__YOUR GOAL__: There is material below. Print exactly the lines starting at the line with "This screenshot has width=692, height=553." and ending at the line with "Show tab overview", ends included, and no others.

__SUPPLIED RECORDS__:
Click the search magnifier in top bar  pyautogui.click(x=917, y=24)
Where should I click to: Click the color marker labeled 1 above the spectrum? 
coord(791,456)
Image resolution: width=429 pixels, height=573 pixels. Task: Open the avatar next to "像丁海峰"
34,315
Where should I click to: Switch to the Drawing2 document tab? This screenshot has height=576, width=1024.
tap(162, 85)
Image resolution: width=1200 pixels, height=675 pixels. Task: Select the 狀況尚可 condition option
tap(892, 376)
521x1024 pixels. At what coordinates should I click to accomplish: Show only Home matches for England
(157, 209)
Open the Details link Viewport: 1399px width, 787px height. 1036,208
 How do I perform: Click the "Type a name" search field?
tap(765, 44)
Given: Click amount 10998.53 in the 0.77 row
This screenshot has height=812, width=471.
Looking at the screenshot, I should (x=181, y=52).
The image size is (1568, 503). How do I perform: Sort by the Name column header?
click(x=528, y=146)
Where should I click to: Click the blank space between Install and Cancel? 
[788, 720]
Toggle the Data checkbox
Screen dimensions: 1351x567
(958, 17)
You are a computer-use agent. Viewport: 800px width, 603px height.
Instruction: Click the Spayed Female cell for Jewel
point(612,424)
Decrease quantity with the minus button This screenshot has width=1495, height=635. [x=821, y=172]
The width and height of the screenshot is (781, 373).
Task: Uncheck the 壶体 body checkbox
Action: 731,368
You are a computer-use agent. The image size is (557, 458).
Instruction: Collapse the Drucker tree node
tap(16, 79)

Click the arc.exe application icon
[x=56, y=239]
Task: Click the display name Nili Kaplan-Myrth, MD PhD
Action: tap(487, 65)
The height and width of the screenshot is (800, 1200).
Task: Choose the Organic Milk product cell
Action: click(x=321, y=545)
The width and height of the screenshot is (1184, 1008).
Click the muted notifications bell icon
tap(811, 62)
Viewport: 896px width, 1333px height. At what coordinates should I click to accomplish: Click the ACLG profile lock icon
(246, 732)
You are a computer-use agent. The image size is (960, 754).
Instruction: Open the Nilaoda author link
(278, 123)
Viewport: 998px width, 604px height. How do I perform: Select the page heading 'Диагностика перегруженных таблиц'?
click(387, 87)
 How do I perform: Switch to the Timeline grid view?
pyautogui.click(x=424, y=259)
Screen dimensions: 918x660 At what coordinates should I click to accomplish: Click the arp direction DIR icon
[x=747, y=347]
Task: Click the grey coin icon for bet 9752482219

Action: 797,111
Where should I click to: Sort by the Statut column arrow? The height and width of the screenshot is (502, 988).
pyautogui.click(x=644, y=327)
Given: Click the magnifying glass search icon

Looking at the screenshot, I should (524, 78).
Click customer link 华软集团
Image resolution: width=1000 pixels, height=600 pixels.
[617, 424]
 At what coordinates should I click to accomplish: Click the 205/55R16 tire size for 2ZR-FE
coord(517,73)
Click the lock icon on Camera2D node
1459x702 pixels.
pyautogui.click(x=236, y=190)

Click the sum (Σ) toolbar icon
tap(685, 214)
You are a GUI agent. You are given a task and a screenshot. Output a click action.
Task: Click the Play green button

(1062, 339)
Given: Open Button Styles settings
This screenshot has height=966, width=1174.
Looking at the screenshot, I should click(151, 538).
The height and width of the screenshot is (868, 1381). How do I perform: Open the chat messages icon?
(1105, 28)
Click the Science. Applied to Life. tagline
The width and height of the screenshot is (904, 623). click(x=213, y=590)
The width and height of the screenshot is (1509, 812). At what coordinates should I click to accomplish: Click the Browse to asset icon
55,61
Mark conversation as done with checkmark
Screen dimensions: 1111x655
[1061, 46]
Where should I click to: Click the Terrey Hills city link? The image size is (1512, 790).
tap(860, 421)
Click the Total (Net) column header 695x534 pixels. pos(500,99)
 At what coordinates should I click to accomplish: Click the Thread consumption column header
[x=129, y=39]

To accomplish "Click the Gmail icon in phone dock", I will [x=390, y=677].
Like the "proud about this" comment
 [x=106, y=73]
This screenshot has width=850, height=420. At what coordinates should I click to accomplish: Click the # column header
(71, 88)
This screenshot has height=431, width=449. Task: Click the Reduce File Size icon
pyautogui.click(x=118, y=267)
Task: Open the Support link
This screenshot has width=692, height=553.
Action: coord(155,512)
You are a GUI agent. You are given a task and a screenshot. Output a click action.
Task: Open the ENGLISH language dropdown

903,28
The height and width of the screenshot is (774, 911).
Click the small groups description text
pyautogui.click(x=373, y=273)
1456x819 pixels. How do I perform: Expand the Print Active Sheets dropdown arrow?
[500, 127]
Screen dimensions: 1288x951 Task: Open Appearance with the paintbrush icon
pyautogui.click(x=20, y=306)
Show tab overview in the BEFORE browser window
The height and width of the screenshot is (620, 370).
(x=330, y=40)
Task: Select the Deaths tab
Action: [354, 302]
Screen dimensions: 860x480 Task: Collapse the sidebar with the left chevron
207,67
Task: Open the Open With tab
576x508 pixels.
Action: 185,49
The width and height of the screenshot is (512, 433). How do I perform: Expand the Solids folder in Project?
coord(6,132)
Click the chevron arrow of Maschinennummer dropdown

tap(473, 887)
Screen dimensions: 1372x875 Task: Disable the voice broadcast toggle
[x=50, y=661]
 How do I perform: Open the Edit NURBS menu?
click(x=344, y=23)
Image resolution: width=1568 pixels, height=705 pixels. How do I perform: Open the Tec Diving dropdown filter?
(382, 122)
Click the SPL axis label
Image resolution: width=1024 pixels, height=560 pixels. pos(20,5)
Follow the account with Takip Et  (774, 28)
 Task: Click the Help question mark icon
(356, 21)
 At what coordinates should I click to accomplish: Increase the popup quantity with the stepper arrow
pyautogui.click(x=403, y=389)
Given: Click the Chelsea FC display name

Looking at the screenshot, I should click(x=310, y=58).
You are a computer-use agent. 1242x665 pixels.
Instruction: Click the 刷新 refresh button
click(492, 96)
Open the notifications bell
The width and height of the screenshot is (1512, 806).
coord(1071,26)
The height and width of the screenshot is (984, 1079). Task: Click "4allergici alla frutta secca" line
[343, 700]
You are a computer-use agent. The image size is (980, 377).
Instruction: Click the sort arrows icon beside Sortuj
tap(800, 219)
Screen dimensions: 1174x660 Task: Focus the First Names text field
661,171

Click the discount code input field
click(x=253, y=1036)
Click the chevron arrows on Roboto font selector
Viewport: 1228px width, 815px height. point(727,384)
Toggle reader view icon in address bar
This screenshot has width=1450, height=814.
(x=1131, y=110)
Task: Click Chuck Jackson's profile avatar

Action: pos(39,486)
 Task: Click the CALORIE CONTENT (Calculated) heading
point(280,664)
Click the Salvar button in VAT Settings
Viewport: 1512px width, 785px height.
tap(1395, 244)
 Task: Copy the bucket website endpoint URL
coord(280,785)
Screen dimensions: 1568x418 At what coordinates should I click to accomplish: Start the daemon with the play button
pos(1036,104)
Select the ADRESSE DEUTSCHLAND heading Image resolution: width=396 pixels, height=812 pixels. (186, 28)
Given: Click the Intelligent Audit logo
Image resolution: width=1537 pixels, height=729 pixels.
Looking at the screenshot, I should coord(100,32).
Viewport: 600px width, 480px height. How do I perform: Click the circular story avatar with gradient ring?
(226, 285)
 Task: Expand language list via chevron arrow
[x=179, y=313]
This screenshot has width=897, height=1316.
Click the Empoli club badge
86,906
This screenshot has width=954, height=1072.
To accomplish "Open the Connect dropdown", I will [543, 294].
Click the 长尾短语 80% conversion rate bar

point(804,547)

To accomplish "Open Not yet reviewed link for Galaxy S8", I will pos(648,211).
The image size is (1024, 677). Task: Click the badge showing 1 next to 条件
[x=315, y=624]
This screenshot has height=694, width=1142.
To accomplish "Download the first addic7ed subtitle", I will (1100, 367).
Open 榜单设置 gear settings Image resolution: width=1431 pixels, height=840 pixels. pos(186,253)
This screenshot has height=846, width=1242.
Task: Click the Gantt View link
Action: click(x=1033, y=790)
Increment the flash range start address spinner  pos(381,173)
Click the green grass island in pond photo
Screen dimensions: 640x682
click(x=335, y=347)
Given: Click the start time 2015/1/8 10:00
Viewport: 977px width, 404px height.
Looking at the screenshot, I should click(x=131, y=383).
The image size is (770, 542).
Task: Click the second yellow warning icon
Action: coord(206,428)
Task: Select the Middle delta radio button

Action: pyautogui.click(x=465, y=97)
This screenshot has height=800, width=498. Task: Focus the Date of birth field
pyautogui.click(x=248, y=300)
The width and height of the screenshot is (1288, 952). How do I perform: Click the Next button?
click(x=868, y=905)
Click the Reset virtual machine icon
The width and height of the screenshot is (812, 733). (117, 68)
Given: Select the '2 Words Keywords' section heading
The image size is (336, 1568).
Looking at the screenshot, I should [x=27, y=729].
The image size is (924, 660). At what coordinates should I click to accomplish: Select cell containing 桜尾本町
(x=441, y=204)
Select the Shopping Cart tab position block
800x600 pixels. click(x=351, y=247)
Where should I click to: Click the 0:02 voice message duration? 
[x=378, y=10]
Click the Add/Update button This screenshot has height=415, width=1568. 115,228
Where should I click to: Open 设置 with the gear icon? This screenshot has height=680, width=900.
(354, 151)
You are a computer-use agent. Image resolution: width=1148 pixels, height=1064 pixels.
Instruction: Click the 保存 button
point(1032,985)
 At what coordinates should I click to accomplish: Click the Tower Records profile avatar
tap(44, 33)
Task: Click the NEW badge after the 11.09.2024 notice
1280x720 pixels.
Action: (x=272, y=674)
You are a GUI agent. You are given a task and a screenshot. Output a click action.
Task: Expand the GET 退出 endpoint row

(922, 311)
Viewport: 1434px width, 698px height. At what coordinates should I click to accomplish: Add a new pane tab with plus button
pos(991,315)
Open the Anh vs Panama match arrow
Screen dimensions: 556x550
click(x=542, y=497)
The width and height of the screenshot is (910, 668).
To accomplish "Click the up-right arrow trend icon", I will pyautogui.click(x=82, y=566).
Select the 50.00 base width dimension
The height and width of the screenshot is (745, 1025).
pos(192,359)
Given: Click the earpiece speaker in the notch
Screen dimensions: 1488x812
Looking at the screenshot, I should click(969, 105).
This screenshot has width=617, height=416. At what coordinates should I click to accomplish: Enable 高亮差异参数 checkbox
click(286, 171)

__RESPONSE FOR THIS EXERCISE__:
This screenshot has width=692, height=553.
Action: coord(155,512)
You are a GUI agent. You are given a task and a screenshot. Output a click action.
Task: Open the ENGLISH language dropdown

903,28
The height and width of the screenshot is (774, 911).
Click the small groups description text
pyautogui.click(x=373, y=273)
1456x819 pixels. How do I perform: Expand the Print Active Sheets dropdown arrow?
[500, 127]
Screen dimensions: 1288x951 Task: Open Appearance with the paintbrush icon
pyautogui.click(x=20, y=306)
Show tab overview in the BEFORE browser window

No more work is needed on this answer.